Not a question at all about MATLAB. But I have a few moments to answer.
When do you add uniform noise versus normal? A simple rule is that noise is almost NEVER uniform. Noise typically results from many small tiny things happening at random. They add up, and according to the law of large numbers, the result is something that looks vaguely normal. So most of the time the noise in your data is Normal (Gaussian).
There are some scenarios where noise would be uniformly distributed. One common one is where your data is rounded. That is, imagine this scenario...
ydata = round(ytruth,1)
ydata =
0.8000 0.9000 0.1000 -0.8000 -1.0000 -0.3000 0.7000 1.0000 0.4000 -0.5000 -1.0000 -0.5000 0.4000 1.0000 0.7000 -0.3000 -1.0000 -0.8000 0.1000 0.9000 0.8000 0 -0.8000 -0.9000 -0.1000 0.8000 1.0000 0.3000 -0.7000 -1.0000
So we have a sine wave, but the data is in error.
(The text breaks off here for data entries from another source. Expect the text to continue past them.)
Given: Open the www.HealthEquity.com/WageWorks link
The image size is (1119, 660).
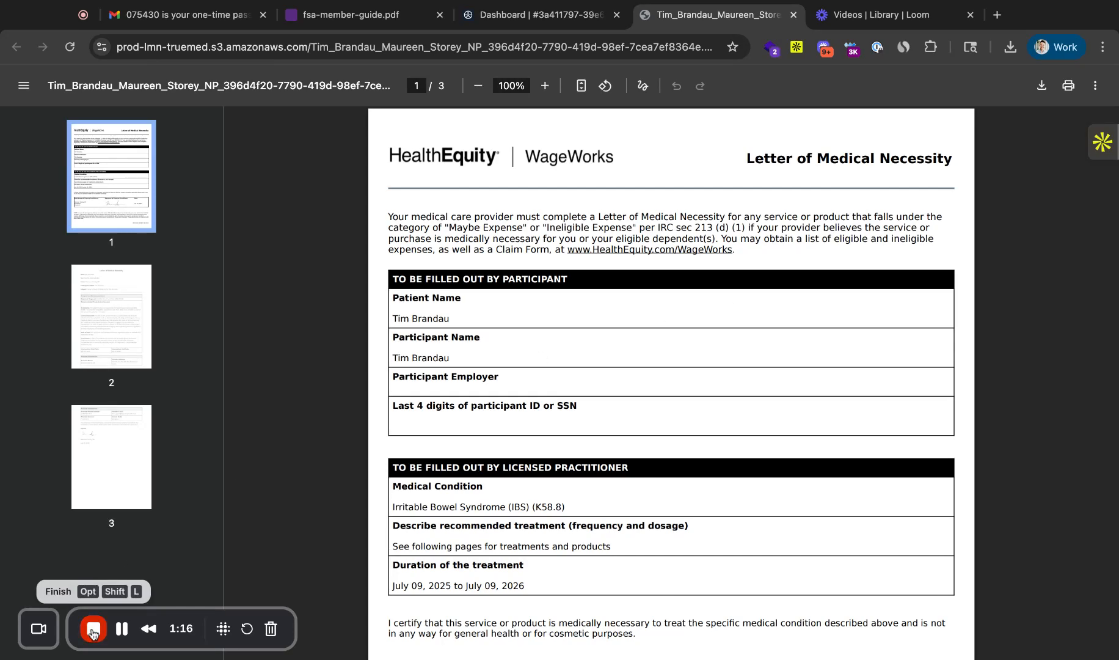Looking at the screenshot, I should pos(649,249).
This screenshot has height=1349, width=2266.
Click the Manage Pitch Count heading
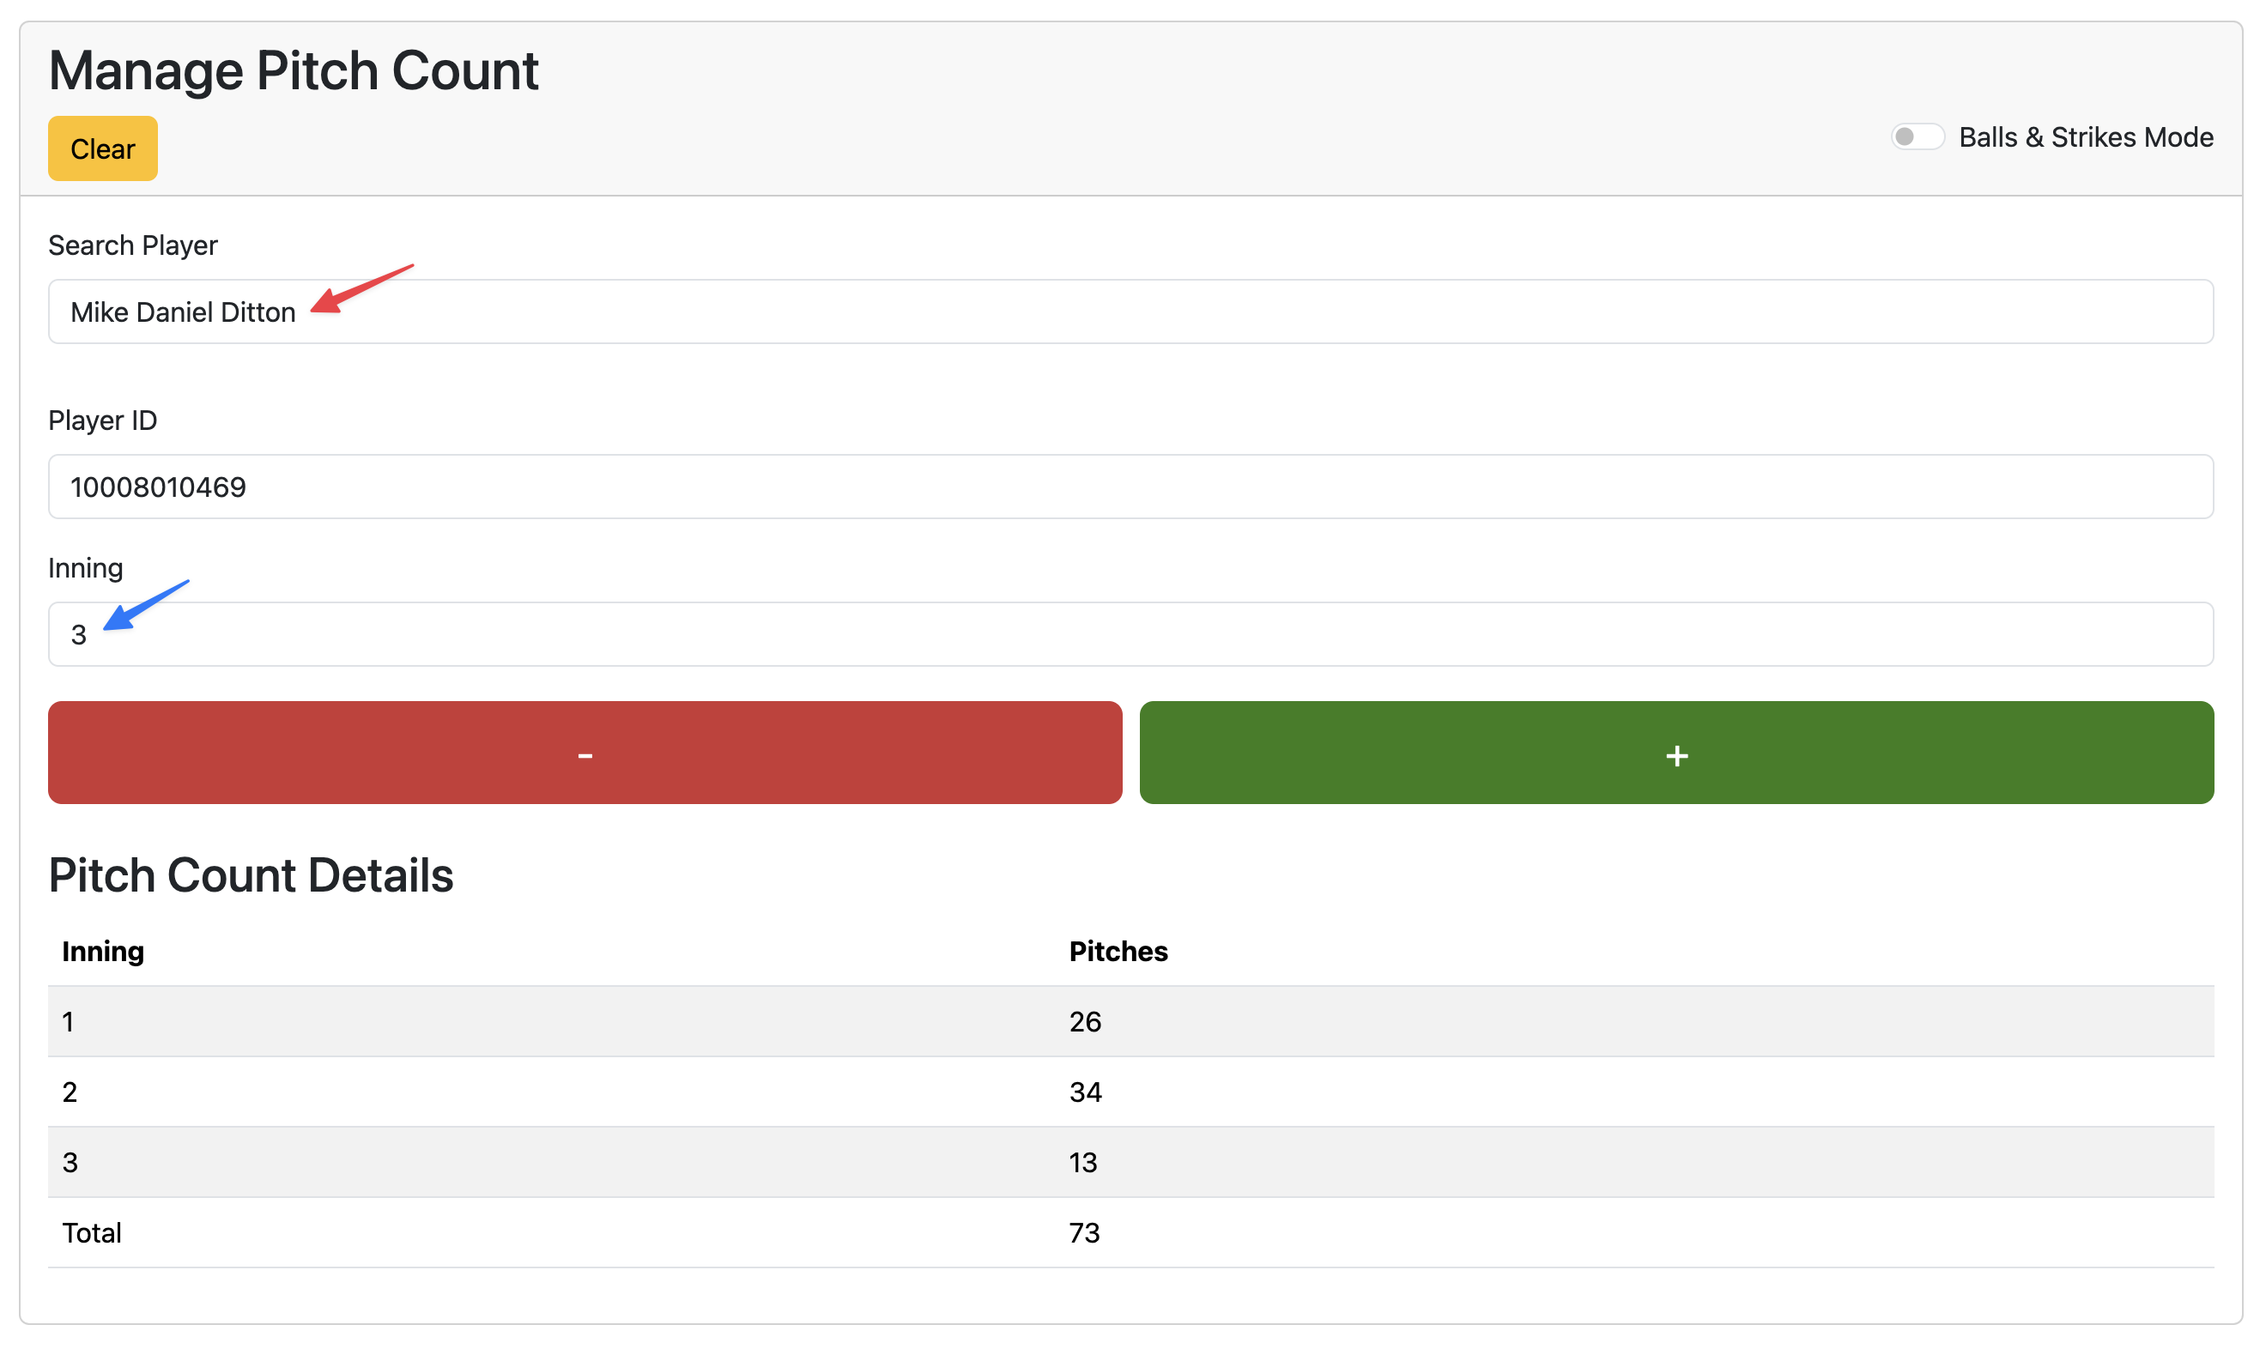coord(293,70)
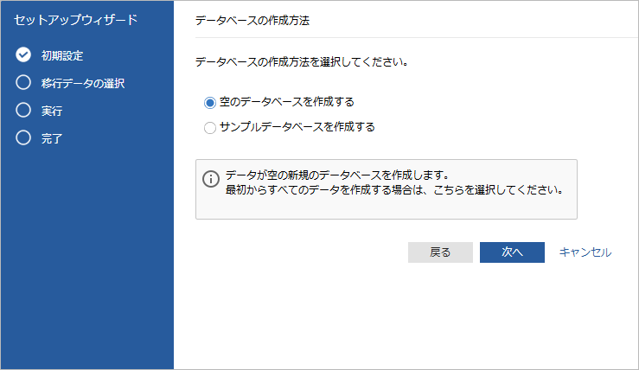Click the サンプルデータベースを作成する option label
The image size is (639, 370).
[x=297, y=127]
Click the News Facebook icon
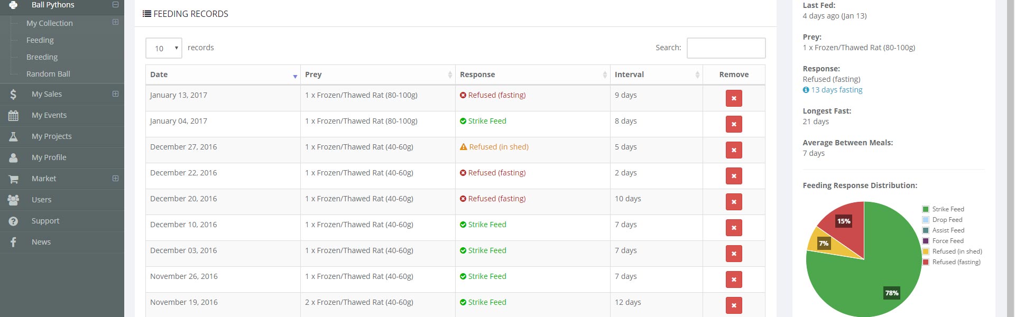 (13, 242)
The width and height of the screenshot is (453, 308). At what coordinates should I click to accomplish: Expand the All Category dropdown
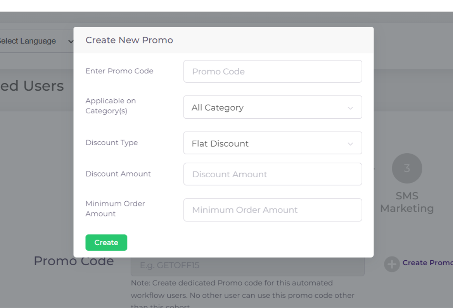pos(272,107)
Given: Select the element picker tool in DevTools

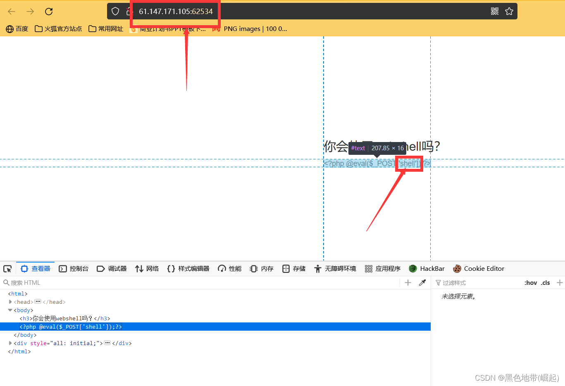Looking at the screenshot, I should tap(7, 268).
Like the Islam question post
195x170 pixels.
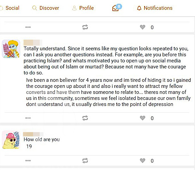coord(142,118)
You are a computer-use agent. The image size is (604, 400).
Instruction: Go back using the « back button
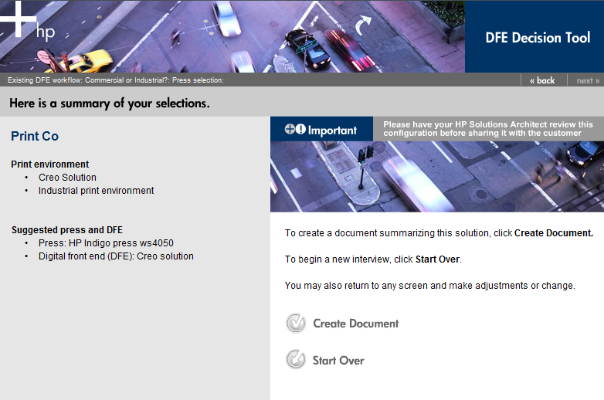point(542,80)
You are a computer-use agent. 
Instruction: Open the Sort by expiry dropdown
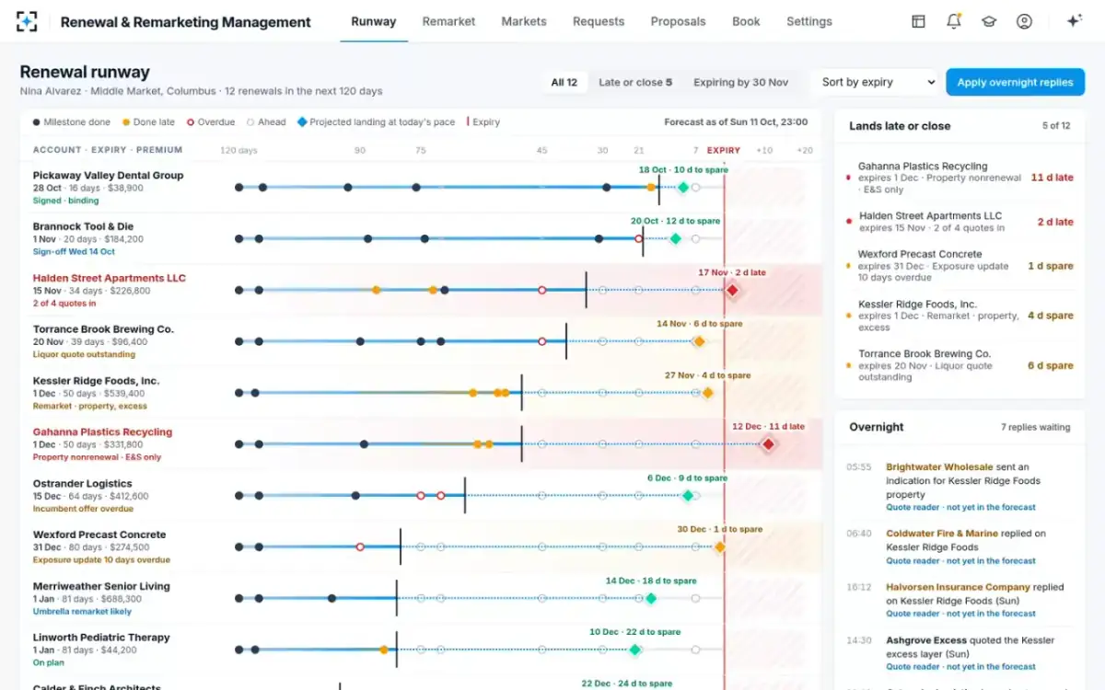pos(875,82)
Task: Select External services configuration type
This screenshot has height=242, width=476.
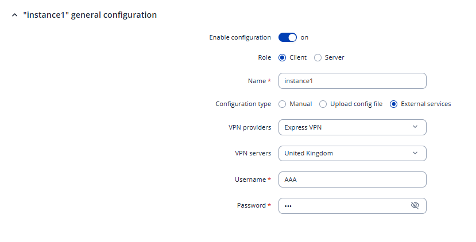Action: tap(393, 104)
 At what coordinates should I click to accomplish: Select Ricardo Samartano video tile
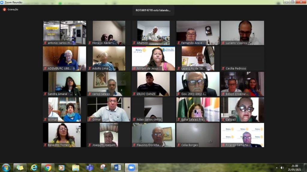tap(242, 135)
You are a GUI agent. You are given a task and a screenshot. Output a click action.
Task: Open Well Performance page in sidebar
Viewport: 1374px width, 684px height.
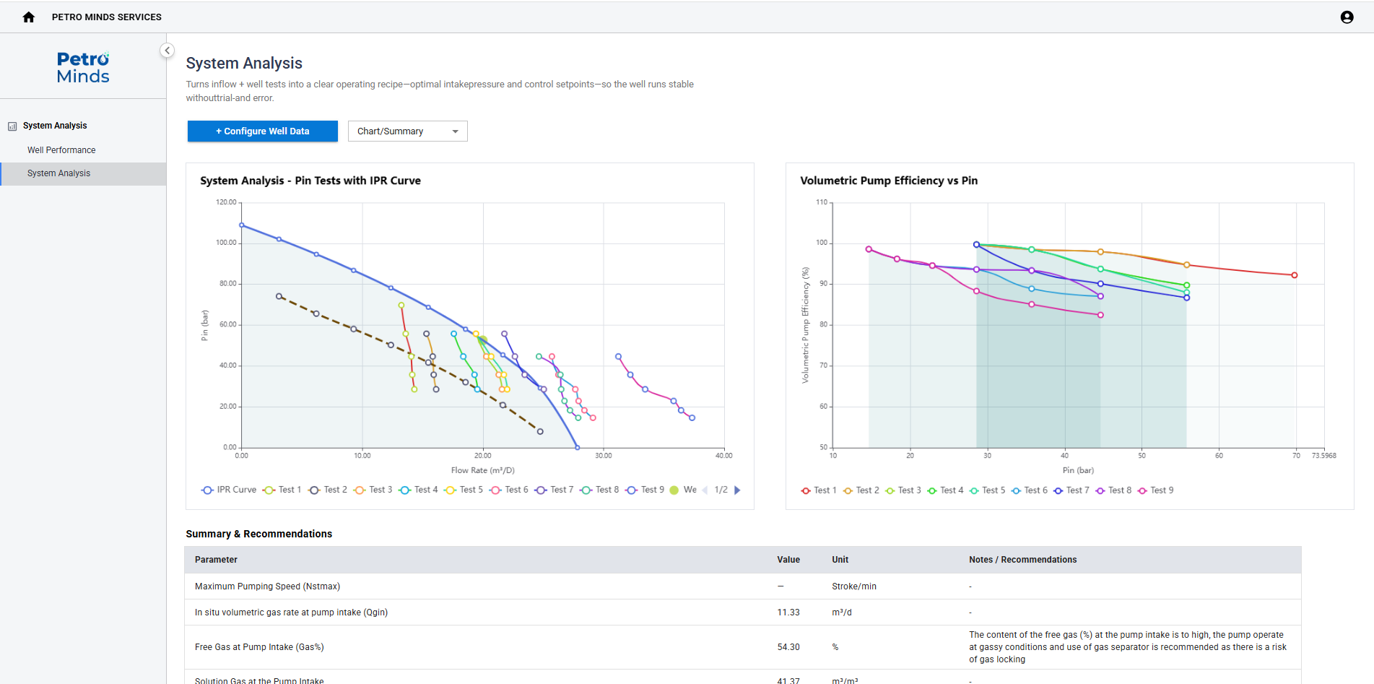[61, 150]
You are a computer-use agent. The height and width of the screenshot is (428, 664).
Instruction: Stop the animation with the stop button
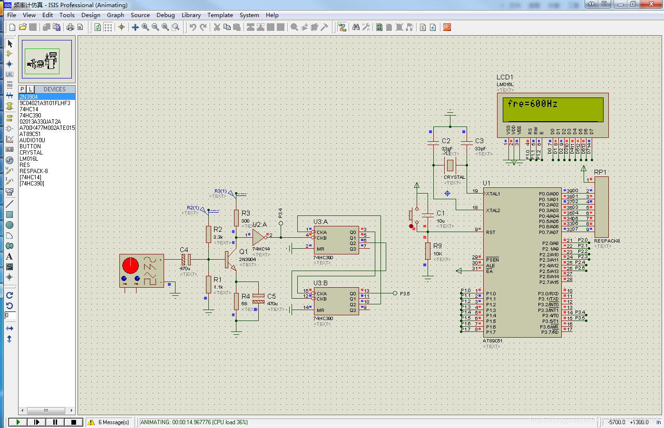point(73,422)
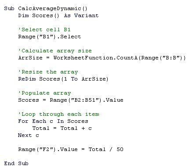Screen dimensions: 196x166
Task: Click the 'Calculate array size comment
Action: point(55,51)
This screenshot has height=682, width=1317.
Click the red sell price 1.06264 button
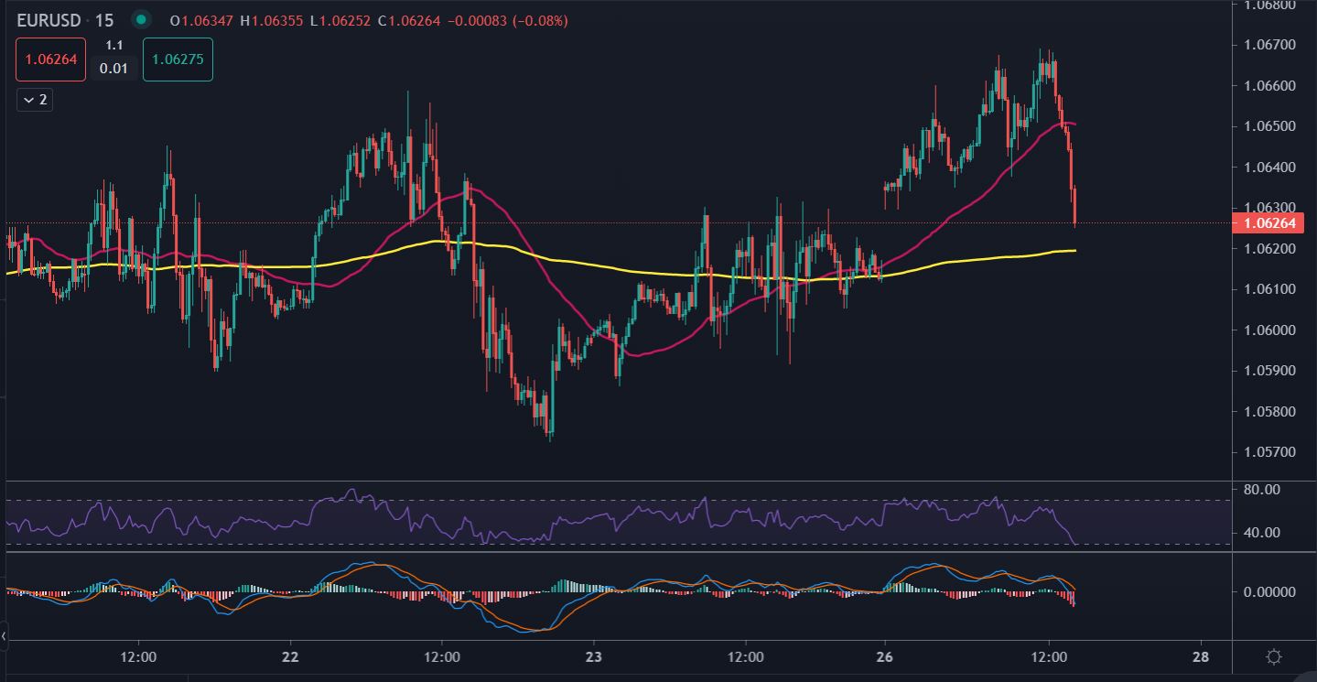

The rounding operation introduces almost pseudo-random uniform noise. (Though it is not random at all.) But this noise will now be approximately uniformly distributed over the interval [-0..05,0.05].
histogram(ytruth-ydata,11,'norm','pdf')
This case is, however, an unusual one. Normally noise is never uniform. Yes, uniform distributions have many uses, but normal in some form is always way more common. One other common case would be a lognormal, but that is just a variation of a normal, in a proportional error context. As far as the case of white noise or not, that just depends upon the situation. Is there some dependency on time that can arise? If so, then the noise will not be white.